**Required actions:**
[A] In the article on budgeting with an irregular income, what portion of people with irregular income admitted to struggling to pay their bills, according to the 2017 US federal reserve report?
[B] Continue the article on budgeting with an irregular income, starting after its last line.

Self-employed individuals or freelancers can often face a perplexing issue of irregular income. With that, the question arises, how can one maintain a budget without fixed or consistent levels of monthly income?
It’s undoubtedly tough worrying about whether or not you will earn enough to cover the expenses each month when you are self-employed and not relying on the safety net of a fixed salary. But in this modern era, there is no such thing as stability, and as we inch closer to being in a gig economy, it’s important to learn how to cope with the potential of irregular income.
The Concept Of Irregular Income Explained
These workers could be budding entrepreneurs, managers of affiliate marketing websites, or even babysitters. This could also be a range of freelancers, from photographers to writers.
While there is no real cap to how much they can earn and offers a sense of freedom to their work environment, it’s possible to deem these earnings as ‘irregular’ — varying in predictability. The resulting cash flow can make it a challenge in budgeting, as it is difficult to set a precise amount every month.
The Importance Of Budgeting On An Irregular Income
According to a 2017 report by the US federal reserve, one-third of those with irregular income admitted that they struggled to pay their bills.
As per the World Bank, the ongoing COVID pandemic has pushed an estimated 88 million people towards poverty resulting in an even worse situation for those with an irregular or varying income.
Effective budgeting is part of building healthy financial well-being and is the only sure-fire way of coping with the economic climate’s tumultuous volatility today.
Preparing A Budgeting Strategy
While there are several different strategies out there on budgeting, we take a look at a simple four-step strategy that can help you stay on track with finances and set up a budget easily, regardless of if you have irregular income.
1) Determine a ‘Baseline’ Estimate Of Your Least Expected Monthly Earning
Starting with a baseline estimate makes the budgeting process relatively more straightforward. When you take the least amount you expect to earn in a particular month into account, it gives you a starting point from where you can go up.
Analyze your receipts for the last year and identify the lowest amount you earned that year. If it’s your first time working in a commission or freelance-based job, estimate the lowest other within the same domain as you could be earning.
2) Create a Budget Based On Step 1
Once you have estimated your lowest possible monthly income, the next step is actually creating a budget. You need to figure out what you will be spending to determine how much you will need. With an unstable income, your expenses should be consistent and predictable in nature. The trick here is to guarantee that your costs are in line with the estimate you have set.
Classify your spending as per the necessities — expenses that incur every month you must have to survive. These include:
Groceries — Basic daily food needs without any added snacks or drinks such as coffee or dining out.

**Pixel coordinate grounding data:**

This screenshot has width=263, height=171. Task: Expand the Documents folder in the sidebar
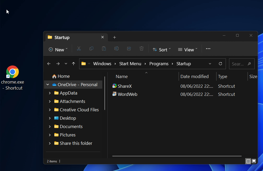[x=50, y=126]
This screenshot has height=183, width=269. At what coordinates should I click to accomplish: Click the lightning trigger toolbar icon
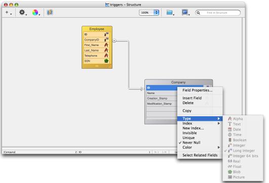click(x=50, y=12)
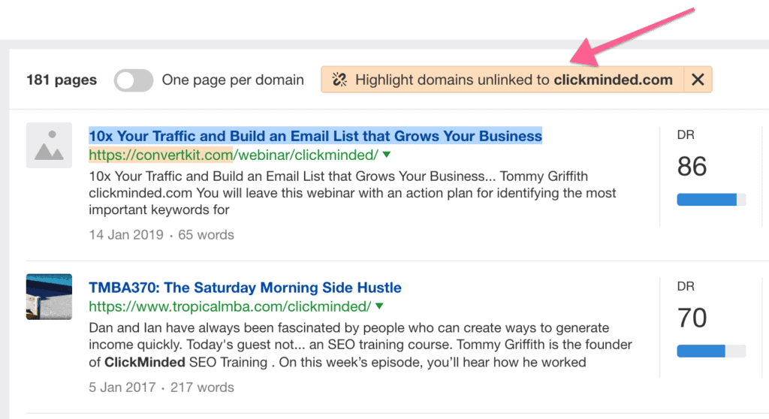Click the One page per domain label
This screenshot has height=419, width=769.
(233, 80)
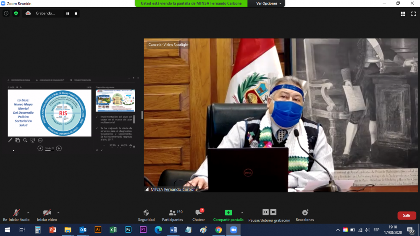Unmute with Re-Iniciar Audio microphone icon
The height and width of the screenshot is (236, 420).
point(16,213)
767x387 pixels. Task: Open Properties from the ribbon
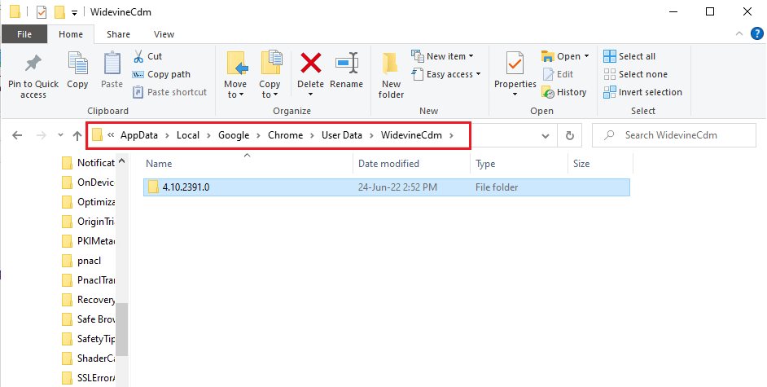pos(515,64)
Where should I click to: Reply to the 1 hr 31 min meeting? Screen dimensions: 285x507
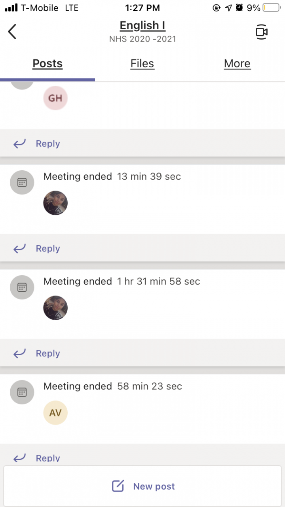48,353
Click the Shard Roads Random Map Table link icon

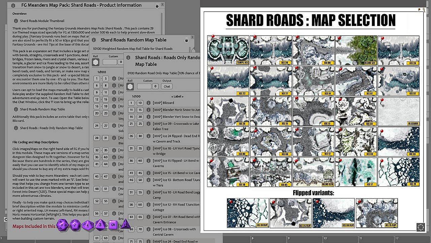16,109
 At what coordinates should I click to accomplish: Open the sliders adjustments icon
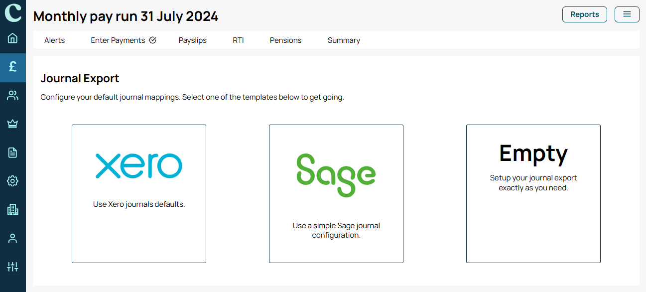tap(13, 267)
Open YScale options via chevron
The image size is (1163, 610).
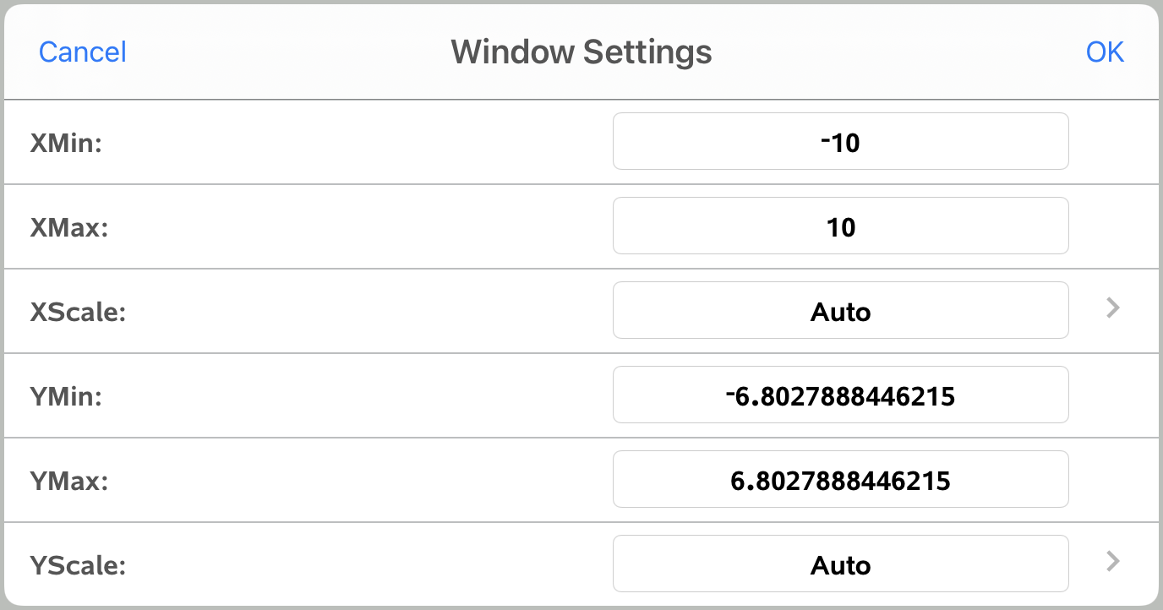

**Expected outputs:**
[A] One-third

[B]
Accommodation — Include any costs incurred for accommodation, including the rent, property taxes, and maintenance.
Transportation — Consider your mode of transport – car or bike, how much you spend on it, and the gas it consumes as per mileage. Do you need a vehicle and the auto insurance, maintenance, and gas expenses that come with it? Or is there workable public transport available where you live?
Utilities — Consider insurance, monthly electricity bills, payments for any outstanding medical bills, and the Internet, among other miscellaneous costs.
After listing the main essentials, list the remaining expenses by prioritizing the most important to the least. In the end, whatever you write, necessities take priority, and any extra costs for leisure and entertainment are placed at the bottom, with the least priority.
3) Make Adjustments Throughout The Month
Initiate a trial run for the budget based on your estimated lowest monthly income, and if it plays out well, you might notice halfway through that you’re doing better than you initially thought you would. If the actual payment is even lower than the lowest estimate, you will need to adjust the expenses allocation.
4) Establish A Surplus Fund
If you earned more than estimated, you can add the extra amount to the listed priorities or add other preferences. A better idea would be to establish a surplus fund that eliminates the need to withdraw from your emergency fund.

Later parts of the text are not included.